Two weeks.
That’s how long the Tan family will have to wait before a decision is made about the gold and diamond jewelry found by scavengers in the Umapad dumpsite in Mandaue City.
The jewelry pieces were turned over for safekeeping to Mandaue City Mayor Jonas Cortes yesterday by the Investigation and Detection Management Branch (IDMB) of the Mandaue City police.
An hour later, the Tan family’s lawyer Inocencio dela Cerna presented an affidavit of claim and ownership for the jewelry.
But the mayor said he wanted to wait for other claimants to come forward.
A two-week period of public announcements is provided in the Civil Code, which says it’s the duty of the mayor of the locality where the discovery is made to declare the lost-and-found items.
The first claimant, 83-year-old Chinese-Cebuano businessman Vicente Tan, waited at a fast-food restaurant near Mandaue City Hall with a caregiver in tow while his lawyer appeared in the mayor’s office.
Clad in a checkered polo shirt, Tan just smiled when reporters tried to interview him.
He was fetched later by Dela Cerna and his family following the lawyer’s meeting with Cortes.
Tan’s family owns Chikito’s Bazaar, a general merchandise retailer in downtown Cebu City, and Inday’s Dried Mangoes in Mandaue City.
Tan’s class ring, indicating he was graduate of batch 1952 of the University of San Carlos, was among the lost-and-found jewelry pieces deposited with the mayor.
Police had traced the ring to Tan, whose name was engraved on it.
Earlier, Tan’s lawyer explained that the ring and other jewelry was in a box that was accidentally tossed in the trash when the family cleaned out Tan’s bedroom.
The turnover was witnessed by police officials and City Legal Officer Giovanni Tianero.
Cortes said the discovery of the jewelry will be published for two weeks in local dailies with notices posted in public places.
Claimants should present valid ID cards, receipts and other documents proving their ownership of the jewelry.

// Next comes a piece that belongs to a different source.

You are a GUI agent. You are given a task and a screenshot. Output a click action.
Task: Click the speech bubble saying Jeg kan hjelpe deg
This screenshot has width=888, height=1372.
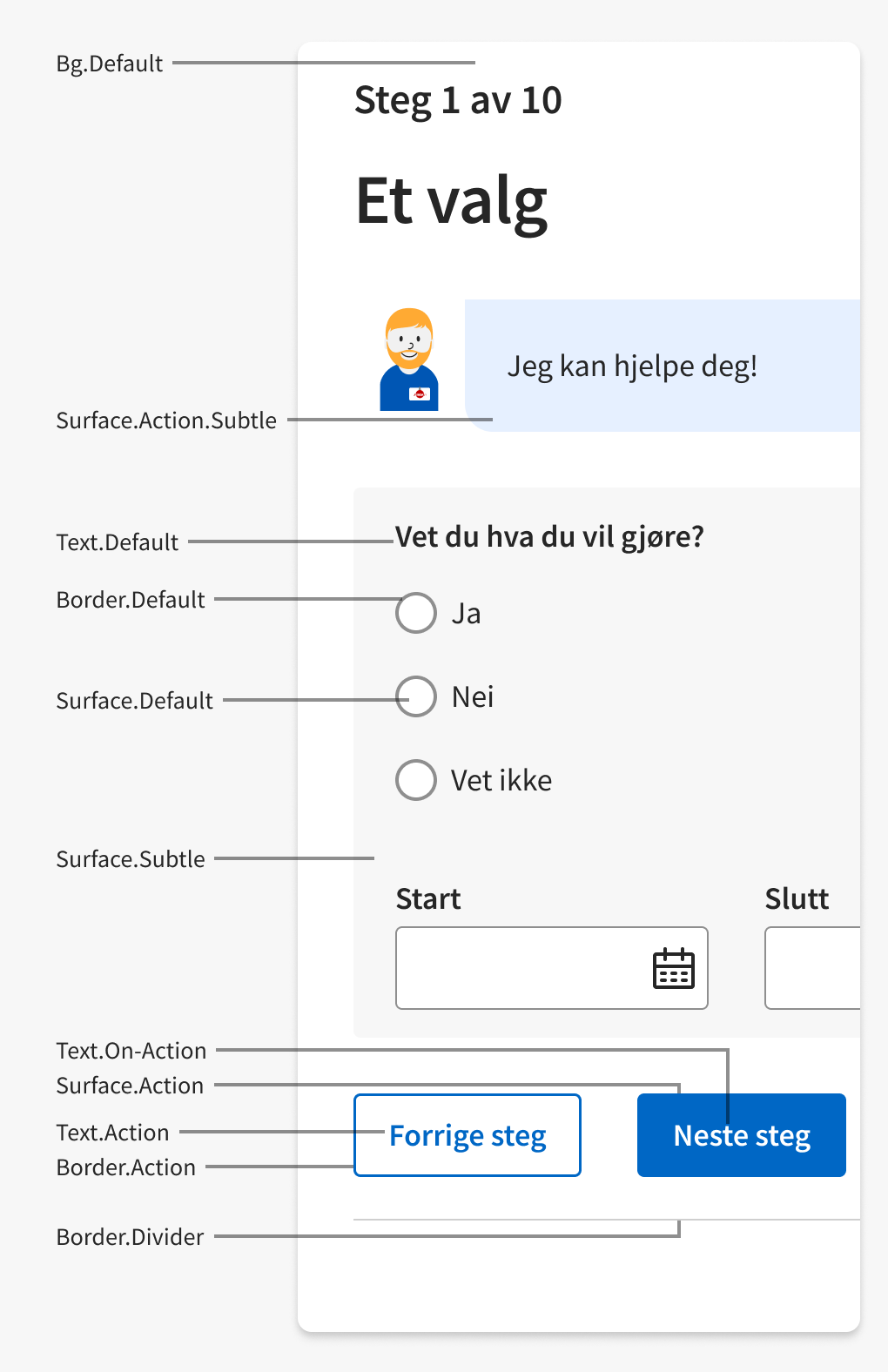[x=633, y=366]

Tianero said if no one claims the jewelry after six months, the city will auction off the jewelry.
About 50 percent of the proceeds will go to the city and the rest to the finders such as Rodrigo Corta and his fellow scavengers of the Umapad dumpsite.
“We must put things in perspective … if the scavengers were honest, they should have turned it over immediately. We don’t want to give them false hope,” Cortes said.
The mayor said the police will question Corta and the other cavengers, the garbage collectors and those involved in the incident.
Mayor Cortes said all claimants will be investigated by police to verify their claims.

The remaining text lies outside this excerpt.